だから、走る。でも、六年前と違ってすっかり育った体は重い。
すれ違いざまに剣で薙ぐが剣で防がれた。振り向きながら返しの剣を防いで飛び逃げたところで強い風が吹いた。鍛錬場の砂を巻き上げて小さな渦が巻く。
砂が目に入らないように腕でかばいつつ、相手のいるはずの方を睨みつけていると。
「剣を引けい」
お師匠様の声が飛んだ。
構えは解かないまま、動きを止める。風の渦はしばらく巻いたのち、はたりと消えた。
「勝負はこれまで」
審判役の騎士がお師匠様に頷いて宣言する。相手の騎士が構えを解くのを横目で見ながら、わたしも剣を下ろした。顎を伝う汗をぬぐい、お師匠様とその隣の少年の方を向く。

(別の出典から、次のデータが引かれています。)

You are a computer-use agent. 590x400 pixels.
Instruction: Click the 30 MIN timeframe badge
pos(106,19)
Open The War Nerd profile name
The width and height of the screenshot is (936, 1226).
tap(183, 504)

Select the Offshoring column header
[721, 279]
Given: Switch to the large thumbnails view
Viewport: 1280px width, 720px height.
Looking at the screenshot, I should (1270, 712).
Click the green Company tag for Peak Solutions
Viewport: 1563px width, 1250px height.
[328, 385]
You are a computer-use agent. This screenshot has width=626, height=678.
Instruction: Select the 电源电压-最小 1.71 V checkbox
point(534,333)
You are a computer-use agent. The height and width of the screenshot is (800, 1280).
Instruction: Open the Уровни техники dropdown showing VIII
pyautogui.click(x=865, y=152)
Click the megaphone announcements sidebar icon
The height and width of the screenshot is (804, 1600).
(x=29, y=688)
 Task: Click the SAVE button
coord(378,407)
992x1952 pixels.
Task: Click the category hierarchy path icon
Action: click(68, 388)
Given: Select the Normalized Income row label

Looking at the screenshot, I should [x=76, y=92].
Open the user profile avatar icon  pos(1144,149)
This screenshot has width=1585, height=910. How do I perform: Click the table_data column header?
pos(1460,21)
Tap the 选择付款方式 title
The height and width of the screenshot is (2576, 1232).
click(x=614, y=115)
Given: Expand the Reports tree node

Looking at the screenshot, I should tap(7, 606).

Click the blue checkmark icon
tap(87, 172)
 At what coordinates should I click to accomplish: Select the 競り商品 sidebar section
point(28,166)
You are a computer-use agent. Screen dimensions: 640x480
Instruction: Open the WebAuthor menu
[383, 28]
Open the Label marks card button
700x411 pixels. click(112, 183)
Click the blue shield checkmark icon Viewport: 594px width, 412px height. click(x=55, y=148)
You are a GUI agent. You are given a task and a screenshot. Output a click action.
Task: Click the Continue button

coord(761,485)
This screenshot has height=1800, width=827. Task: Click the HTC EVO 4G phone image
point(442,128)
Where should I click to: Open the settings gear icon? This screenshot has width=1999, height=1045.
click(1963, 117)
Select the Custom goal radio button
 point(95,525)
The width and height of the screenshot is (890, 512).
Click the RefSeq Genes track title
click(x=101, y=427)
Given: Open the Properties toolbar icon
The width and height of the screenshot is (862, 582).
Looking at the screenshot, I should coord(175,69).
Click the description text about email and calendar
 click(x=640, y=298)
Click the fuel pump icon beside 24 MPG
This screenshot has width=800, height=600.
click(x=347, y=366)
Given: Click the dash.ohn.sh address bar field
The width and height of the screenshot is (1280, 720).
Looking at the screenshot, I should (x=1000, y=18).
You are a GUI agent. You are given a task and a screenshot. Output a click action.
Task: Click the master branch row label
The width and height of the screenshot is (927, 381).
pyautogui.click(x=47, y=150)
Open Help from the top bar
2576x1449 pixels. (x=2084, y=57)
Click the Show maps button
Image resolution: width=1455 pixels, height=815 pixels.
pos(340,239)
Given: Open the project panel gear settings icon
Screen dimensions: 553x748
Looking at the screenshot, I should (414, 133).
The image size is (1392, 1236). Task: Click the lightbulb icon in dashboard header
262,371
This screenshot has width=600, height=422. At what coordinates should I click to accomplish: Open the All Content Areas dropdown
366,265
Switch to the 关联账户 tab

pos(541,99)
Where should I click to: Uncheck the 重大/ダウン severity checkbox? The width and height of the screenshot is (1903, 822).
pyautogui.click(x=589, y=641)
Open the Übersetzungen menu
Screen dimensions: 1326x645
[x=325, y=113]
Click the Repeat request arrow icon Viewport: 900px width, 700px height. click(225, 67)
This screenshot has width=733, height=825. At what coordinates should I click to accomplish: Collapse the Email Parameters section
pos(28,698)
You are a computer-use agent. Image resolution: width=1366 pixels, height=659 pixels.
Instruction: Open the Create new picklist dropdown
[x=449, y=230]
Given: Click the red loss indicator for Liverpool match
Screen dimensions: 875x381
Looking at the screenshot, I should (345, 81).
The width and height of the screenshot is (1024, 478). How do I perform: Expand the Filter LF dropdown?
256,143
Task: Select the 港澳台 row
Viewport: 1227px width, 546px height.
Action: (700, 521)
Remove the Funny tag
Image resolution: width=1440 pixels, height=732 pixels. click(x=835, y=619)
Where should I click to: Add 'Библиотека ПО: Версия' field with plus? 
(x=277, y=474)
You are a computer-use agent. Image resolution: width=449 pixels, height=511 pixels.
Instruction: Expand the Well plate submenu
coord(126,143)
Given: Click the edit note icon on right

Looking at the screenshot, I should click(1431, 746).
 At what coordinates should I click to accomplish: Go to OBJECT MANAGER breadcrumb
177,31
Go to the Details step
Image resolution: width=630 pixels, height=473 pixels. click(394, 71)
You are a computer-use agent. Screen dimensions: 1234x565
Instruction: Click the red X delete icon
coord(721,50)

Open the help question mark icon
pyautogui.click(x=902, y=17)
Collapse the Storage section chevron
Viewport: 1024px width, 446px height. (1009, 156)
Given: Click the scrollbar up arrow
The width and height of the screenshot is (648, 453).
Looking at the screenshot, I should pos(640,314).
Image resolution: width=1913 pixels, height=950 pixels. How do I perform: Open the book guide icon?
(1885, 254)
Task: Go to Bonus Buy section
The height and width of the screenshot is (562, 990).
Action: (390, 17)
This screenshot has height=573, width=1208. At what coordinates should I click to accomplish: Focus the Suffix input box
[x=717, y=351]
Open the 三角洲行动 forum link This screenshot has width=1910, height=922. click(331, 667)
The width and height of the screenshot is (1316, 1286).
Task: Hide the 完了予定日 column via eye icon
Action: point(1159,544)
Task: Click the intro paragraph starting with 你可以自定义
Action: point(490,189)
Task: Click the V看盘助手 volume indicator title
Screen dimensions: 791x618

二人で何かを話しているらしいが、わたしのところまでは届かない。
ふと視線を感じて顔を向けると、焦げ茶色のボサボサ頭が見えた。同じ色の目がどうしてかわたしをじっと見ている。
誰だったか、としばらく頭をひねったところで思い出した。
通信兵としてやってきた、リリーの幼馴染だ。
鍛錬場であまり遭遇しないから忘れていたわ。名前はなんだっけ。クリスという名前は覚えているけれど。
そういえば、王都への通信が前に比べてずっと早くなったことを思い出す。彼のおかげだと思い直して会釈をしたけれど、彼はそのまま踵を返して行ってしまった。